(Dataset entries)
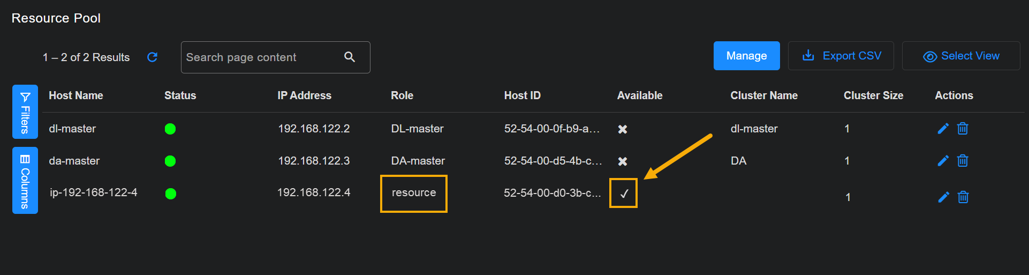
Task: Click the Manage button
Action: click(x=746, y=56)
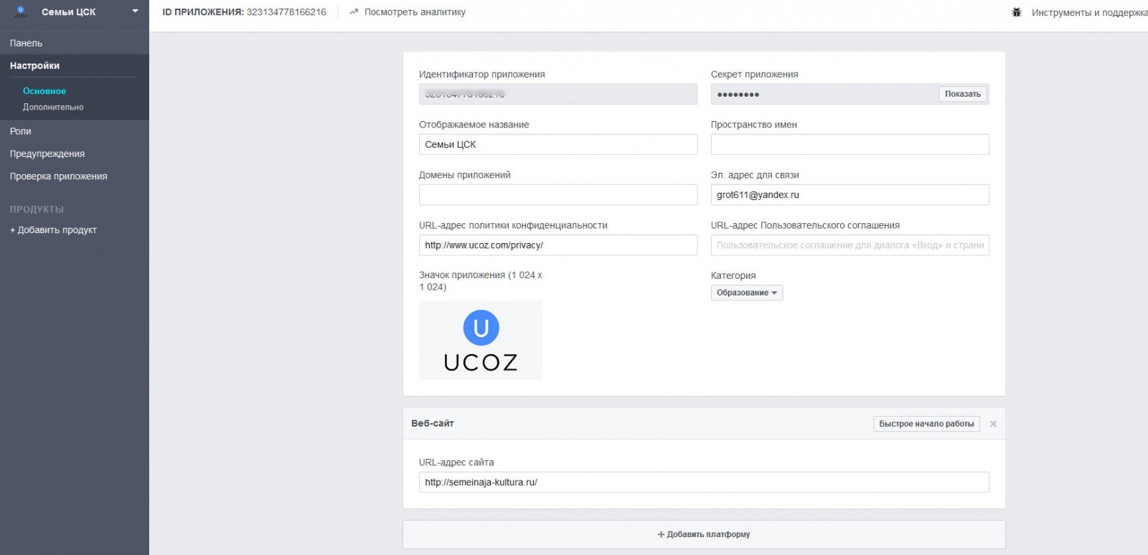Focus the Домены приложений input field
This screenshot has width=1148, height=555.
[x=557, y=195]
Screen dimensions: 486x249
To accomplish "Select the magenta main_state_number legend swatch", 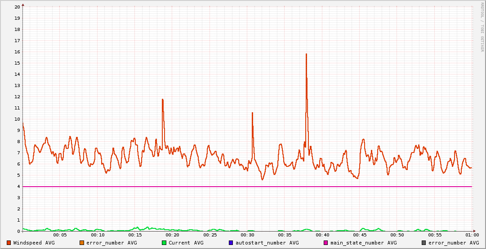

**GOAL OF THE EXERCISE:** Please retype exactly the lines from the one containing "Screen dimensions: 486x249" to the last line of the records above, both included, without any pictures.

**REPLY:**
Screen dimensions: 486x249
To accomplish "Select the magenta main_state_number legend swatch", 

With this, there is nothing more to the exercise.